### The request
According to the text excerpt on Irish coffee, why did the Vatican-bound flight make an unscheduled stop at Shannon?

[Start Text excerpt]

Toasting with Irish coffee – Shannon Airport father- figure, the late Dr Brendan O’Regan (left) and travel columnist, Stan Delaplane at the Shannon Airport bar in the 1950s. Photograph courtesy of Kristin Delaplane Conti

THE 57th anniversary of the bond between Shannon and San Francisco, which was connected by an ocean of whiskey and coffee topped by foamy cream, took place on Tuesday.
It was 1952 and three characters of very different professions and backgrounds had little to occupy them in an otherwise lifeless bar on the San Francisco waterfront. There was only one other person on the premises and he witnessed a series of botched attempts at making Irish Coffee, which travel writer, Stan Delaplane had discovered two years earlier when he made the first of what would be countless calls at Shannon Airport.
With a readership counted in millions for his twice a week travel columns, which appeared in 45 newspapers across the USA, Stan was one of an elite press group that was flown to Rome to mark the Holy Year of 1950. But the Vatican-bound flight hit mechanical trouble over the Atlantic and made an unscheduled stop at Shannon.

[End Text excerpt]
[Start Given entries]

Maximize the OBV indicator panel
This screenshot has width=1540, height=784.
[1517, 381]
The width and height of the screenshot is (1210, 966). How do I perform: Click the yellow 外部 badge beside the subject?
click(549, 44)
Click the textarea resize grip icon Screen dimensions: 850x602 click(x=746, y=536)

[End Given entries]
[Start Given entries]

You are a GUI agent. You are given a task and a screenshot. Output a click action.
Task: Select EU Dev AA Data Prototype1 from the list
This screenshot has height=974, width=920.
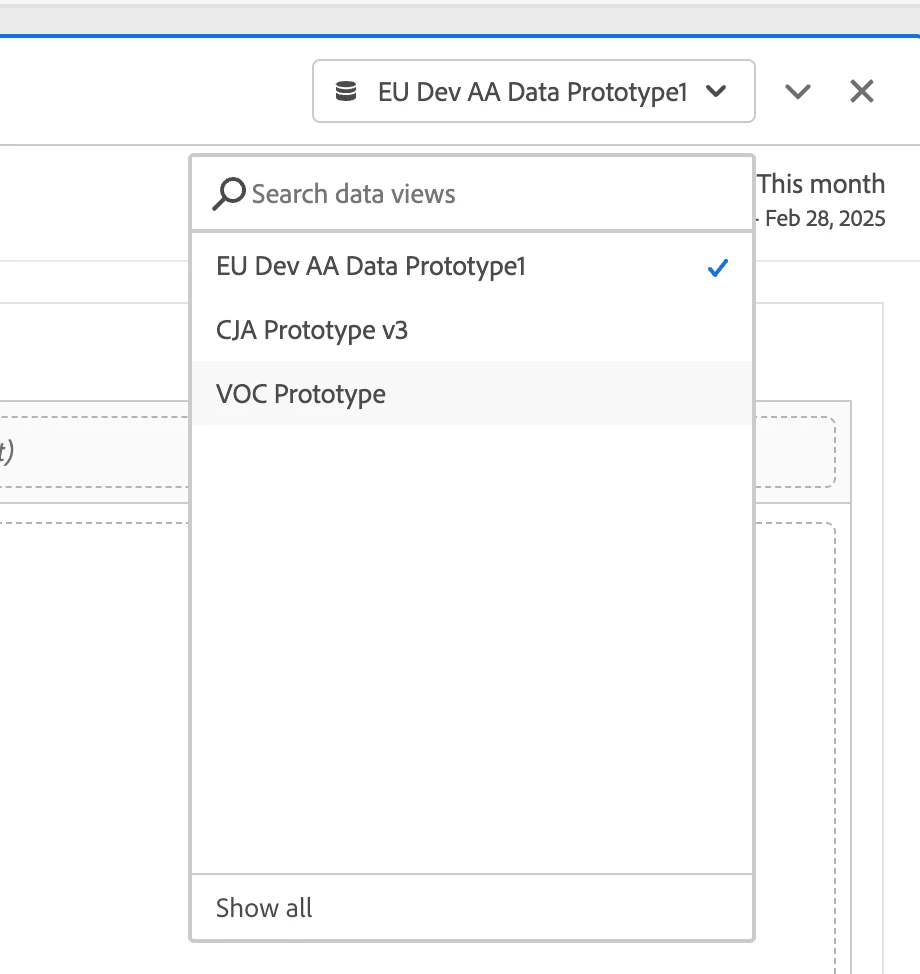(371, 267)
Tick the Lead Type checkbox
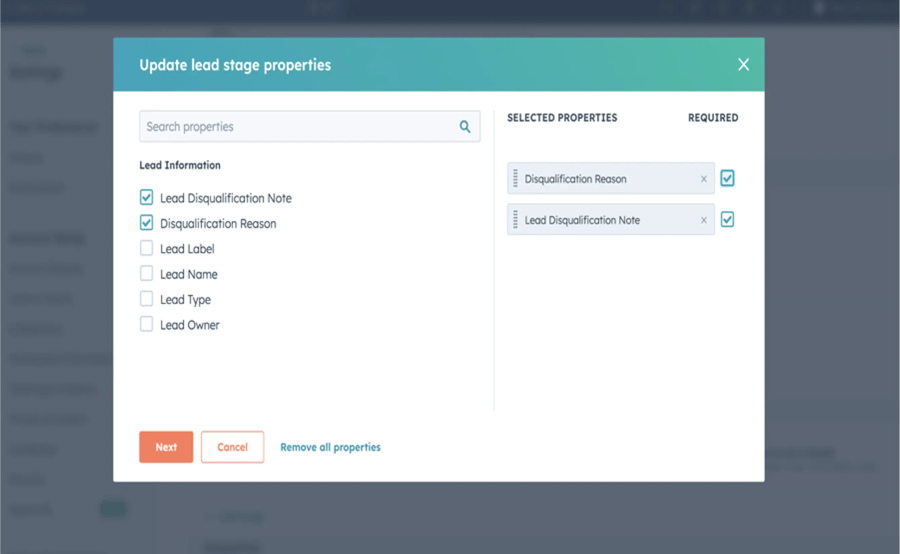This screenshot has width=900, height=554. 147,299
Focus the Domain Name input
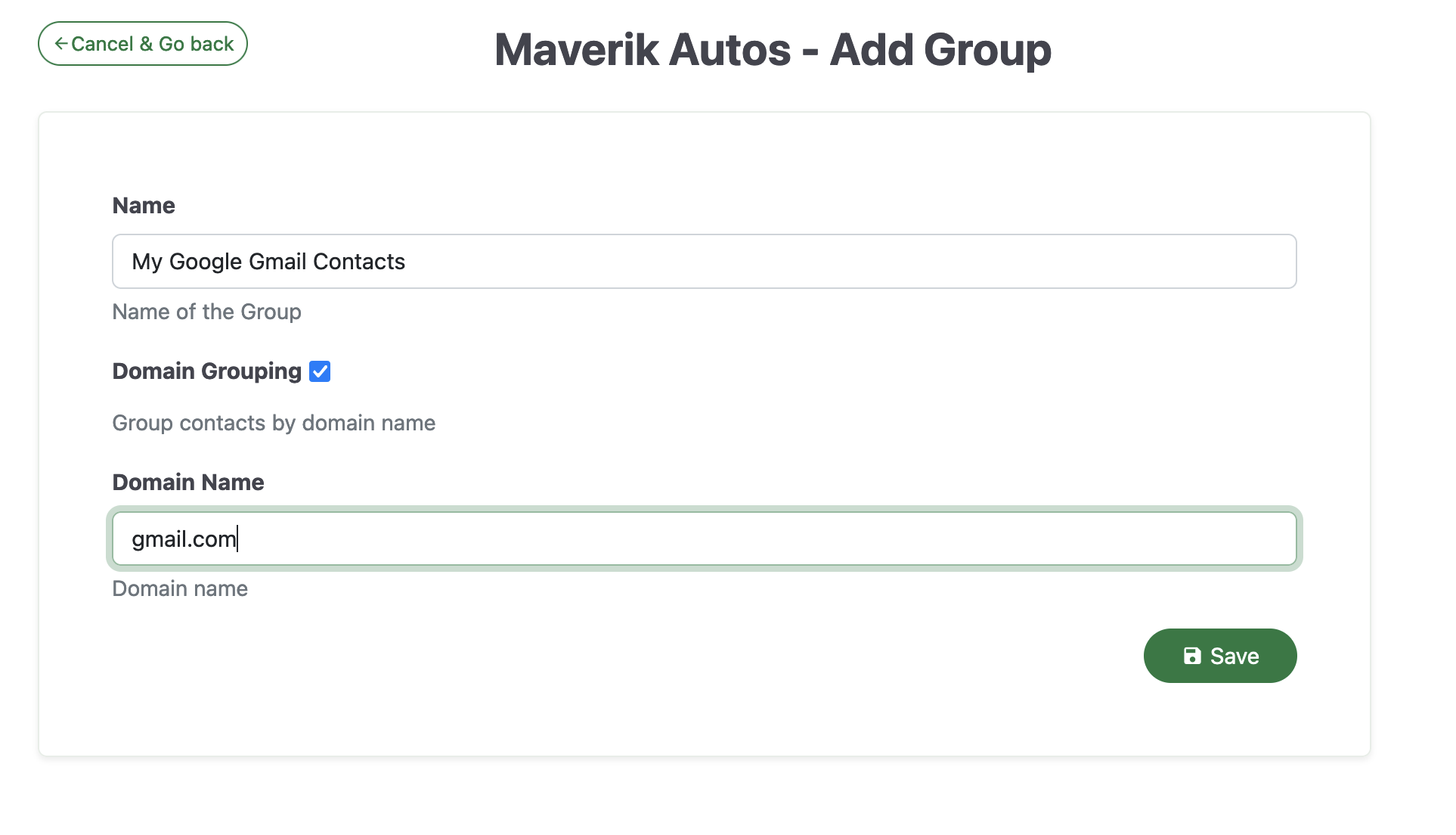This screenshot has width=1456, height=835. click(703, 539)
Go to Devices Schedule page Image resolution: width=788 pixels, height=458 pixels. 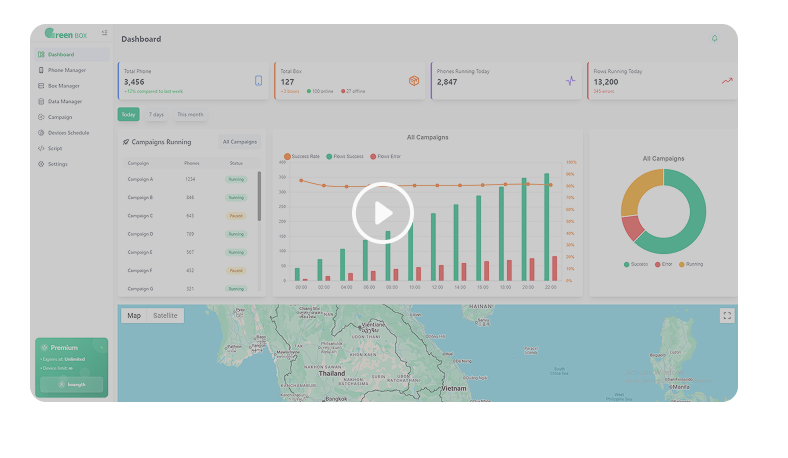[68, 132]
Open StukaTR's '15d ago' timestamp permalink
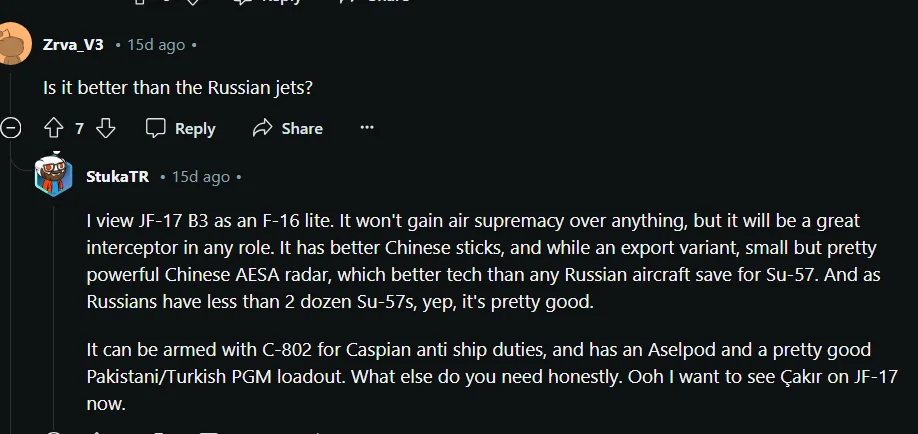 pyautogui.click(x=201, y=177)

[End Given entries]

### Written reply
The flight hit mechanical trouble over the Atlantic.